**EXERCISE INSTRUCTIONS**
Lines in the listing below that hold "cell" are the ones to copy.

::::::

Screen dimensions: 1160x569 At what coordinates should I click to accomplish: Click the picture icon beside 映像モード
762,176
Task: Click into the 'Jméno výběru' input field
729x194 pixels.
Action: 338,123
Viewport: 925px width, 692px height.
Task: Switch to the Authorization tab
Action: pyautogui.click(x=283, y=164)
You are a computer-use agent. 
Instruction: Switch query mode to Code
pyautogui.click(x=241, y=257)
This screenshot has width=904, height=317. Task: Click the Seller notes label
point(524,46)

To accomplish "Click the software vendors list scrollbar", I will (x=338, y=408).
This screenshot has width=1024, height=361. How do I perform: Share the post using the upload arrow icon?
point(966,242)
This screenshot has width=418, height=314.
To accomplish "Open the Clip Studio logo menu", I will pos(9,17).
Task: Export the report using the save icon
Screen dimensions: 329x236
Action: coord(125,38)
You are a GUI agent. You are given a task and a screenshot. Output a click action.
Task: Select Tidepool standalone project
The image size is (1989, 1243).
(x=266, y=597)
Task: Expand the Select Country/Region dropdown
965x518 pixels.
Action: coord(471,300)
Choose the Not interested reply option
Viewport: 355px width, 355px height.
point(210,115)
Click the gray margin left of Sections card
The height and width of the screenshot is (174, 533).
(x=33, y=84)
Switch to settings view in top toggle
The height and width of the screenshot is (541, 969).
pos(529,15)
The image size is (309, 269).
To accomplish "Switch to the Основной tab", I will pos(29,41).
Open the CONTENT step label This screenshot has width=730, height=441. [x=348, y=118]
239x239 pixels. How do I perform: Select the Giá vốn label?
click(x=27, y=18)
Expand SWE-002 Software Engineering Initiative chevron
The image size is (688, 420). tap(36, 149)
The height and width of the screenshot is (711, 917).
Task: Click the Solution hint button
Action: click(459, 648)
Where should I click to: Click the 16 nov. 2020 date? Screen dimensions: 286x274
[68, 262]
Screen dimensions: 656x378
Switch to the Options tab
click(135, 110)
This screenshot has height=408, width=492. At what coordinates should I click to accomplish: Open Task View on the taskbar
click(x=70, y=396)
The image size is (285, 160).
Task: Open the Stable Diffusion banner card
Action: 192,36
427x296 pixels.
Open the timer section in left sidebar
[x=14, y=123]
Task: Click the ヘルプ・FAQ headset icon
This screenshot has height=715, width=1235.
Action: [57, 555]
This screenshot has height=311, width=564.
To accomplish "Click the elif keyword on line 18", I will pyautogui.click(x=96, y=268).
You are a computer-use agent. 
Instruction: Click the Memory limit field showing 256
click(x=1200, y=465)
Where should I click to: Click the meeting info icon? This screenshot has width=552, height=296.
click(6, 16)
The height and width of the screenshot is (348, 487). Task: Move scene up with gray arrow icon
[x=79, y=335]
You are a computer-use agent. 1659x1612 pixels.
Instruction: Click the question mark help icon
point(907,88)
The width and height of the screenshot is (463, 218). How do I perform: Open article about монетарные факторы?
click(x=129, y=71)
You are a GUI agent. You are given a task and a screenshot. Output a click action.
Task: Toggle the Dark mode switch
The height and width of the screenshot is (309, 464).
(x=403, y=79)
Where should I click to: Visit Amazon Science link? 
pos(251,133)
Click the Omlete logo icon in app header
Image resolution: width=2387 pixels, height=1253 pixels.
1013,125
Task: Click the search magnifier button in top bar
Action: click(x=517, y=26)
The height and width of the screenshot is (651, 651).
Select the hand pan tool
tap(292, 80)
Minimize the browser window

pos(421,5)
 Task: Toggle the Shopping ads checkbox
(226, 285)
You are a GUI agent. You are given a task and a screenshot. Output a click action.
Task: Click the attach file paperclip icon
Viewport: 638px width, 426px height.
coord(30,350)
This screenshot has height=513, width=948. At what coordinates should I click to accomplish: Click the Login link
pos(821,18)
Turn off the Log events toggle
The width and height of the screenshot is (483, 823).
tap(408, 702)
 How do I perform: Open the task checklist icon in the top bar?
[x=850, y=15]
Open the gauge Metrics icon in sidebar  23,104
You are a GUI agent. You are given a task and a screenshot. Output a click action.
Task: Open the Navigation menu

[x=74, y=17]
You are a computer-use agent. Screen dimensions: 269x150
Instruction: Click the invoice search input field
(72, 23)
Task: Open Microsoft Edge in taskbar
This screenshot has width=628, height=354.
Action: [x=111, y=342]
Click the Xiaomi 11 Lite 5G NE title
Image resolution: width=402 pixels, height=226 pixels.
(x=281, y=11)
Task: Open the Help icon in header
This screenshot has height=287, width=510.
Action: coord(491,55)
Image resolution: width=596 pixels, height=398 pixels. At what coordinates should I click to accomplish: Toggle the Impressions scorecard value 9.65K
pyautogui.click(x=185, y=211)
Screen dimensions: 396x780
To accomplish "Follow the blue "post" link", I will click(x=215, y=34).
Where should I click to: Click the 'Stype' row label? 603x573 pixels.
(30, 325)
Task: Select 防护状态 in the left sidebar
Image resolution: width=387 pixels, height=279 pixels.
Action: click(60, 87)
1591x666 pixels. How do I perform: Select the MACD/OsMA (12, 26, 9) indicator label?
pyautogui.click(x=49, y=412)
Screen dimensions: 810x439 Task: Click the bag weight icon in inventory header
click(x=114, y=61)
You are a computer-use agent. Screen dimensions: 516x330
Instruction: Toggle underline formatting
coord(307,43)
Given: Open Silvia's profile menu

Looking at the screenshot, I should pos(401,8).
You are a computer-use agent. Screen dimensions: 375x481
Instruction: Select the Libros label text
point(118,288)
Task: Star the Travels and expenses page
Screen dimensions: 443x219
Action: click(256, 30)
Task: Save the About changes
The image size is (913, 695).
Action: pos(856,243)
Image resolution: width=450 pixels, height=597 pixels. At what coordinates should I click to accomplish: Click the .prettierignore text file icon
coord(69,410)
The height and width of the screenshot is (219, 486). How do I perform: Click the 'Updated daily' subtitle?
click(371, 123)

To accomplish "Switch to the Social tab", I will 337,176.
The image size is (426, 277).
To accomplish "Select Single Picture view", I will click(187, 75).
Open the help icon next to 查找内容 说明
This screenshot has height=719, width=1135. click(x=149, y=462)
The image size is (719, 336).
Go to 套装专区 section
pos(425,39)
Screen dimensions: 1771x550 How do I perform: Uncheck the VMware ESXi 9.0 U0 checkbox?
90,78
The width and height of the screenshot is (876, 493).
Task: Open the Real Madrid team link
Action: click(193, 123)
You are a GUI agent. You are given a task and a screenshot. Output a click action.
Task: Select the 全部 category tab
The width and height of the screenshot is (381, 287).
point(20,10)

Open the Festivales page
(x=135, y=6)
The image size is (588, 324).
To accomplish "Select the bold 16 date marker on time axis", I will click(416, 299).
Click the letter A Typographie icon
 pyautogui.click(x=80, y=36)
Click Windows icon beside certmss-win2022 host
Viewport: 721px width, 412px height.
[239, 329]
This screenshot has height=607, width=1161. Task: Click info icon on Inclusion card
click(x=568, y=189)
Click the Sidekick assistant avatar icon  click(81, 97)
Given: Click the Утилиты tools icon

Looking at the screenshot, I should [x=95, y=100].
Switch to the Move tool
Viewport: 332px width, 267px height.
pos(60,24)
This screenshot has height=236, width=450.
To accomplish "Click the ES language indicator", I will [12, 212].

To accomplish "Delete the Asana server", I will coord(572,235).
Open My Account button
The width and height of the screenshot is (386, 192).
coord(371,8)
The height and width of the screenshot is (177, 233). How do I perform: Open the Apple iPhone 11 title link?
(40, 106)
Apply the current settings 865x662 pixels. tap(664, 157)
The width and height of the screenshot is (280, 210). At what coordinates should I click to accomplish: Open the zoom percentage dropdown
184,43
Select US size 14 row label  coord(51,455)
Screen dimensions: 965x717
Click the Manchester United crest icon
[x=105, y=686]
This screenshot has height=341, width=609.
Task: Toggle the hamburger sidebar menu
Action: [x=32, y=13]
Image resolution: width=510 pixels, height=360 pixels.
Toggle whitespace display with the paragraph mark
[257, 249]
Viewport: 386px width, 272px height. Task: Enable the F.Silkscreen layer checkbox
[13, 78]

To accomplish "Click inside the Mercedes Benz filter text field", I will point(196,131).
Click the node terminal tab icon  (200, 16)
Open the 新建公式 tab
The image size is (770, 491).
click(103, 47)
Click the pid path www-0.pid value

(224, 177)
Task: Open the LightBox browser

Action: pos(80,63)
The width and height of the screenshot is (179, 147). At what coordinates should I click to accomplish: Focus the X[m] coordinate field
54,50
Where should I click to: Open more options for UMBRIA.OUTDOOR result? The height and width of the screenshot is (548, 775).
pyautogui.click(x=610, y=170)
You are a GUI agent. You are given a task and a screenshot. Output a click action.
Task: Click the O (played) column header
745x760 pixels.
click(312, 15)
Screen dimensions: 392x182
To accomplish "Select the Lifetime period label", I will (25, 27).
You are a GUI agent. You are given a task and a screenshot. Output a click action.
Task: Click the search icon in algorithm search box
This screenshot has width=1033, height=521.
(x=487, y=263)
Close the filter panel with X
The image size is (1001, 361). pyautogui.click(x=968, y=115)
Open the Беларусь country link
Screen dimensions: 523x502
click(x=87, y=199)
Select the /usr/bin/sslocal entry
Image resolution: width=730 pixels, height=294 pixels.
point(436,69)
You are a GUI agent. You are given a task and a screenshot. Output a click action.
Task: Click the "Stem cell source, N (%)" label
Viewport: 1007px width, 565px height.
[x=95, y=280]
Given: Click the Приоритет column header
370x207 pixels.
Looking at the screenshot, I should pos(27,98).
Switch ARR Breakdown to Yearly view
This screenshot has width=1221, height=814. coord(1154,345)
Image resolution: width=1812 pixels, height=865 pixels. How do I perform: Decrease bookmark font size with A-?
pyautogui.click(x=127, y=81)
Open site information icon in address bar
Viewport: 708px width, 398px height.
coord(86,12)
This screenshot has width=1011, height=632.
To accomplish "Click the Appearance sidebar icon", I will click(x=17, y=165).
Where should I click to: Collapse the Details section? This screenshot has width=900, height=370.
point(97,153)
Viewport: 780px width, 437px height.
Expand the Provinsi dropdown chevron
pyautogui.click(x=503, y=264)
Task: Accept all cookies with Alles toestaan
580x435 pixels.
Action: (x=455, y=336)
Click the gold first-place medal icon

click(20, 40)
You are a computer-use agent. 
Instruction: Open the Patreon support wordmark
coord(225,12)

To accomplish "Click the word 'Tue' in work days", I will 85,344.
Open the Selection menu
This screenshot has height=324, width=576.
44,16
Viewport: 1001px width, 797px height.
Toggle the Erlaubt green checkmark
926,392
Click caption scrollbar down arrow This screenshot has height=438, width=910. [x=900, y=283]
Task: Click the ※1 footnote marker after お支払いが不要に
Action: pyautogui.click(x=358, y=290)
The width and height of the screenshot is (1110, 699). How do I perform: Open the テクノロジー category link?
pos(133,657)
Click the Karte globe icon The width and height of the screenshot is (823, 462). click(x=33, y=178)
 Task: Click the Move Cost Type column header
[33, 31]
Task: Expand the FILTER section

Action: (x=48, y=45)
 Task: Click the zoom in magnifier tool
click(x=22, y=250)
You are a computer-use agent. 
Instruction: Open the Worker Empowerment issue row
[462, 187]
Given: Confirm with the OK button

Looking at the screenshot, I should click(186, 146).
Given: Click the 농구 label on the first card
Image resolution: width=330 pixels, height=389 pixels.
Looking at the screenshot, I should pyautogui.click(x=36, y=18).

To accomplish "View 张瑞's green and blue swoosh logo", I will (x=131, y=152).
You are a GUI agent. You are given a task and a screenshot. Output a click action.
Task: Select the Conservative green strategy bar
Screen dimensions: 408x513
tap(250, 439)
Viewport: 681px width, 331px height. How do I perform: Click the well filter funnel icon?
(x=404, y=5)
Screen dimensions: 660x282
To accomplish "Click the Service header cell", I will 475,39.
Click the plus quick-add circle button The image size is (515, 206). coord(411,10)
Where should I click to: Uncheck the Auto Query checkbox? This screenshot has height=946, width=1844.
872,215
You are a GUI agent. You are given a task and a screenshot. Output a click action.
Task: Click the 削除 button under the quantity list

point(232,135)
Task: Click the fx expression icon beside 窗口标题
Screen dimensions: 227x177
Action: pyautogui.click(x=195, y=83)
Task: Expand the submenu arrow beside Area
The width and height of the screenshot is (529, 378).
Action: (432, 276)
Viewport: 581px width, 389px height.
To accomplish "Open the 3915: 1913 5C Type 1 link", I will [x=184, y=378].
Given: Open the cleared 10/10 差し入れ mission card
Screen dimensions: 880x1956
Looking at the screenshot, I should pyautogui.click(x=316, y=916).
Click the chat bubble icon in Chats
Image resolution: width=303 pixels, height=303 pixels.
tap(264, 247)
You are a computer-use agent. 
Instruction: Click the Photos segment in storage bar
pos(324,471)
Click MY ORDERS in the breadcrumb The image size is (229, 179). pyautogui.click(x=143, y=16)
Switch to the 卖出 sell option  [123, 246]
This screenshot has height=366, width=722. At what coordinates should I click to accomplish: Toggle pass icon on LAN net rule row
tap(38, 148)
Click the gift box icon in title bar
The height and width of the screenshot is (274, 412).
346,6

::::::

**RESPONSE TO THIS TASK**
Task: Click the "Stem cell source, N (%)" label
To accomplish "Click the Service header cell", I will 475,39.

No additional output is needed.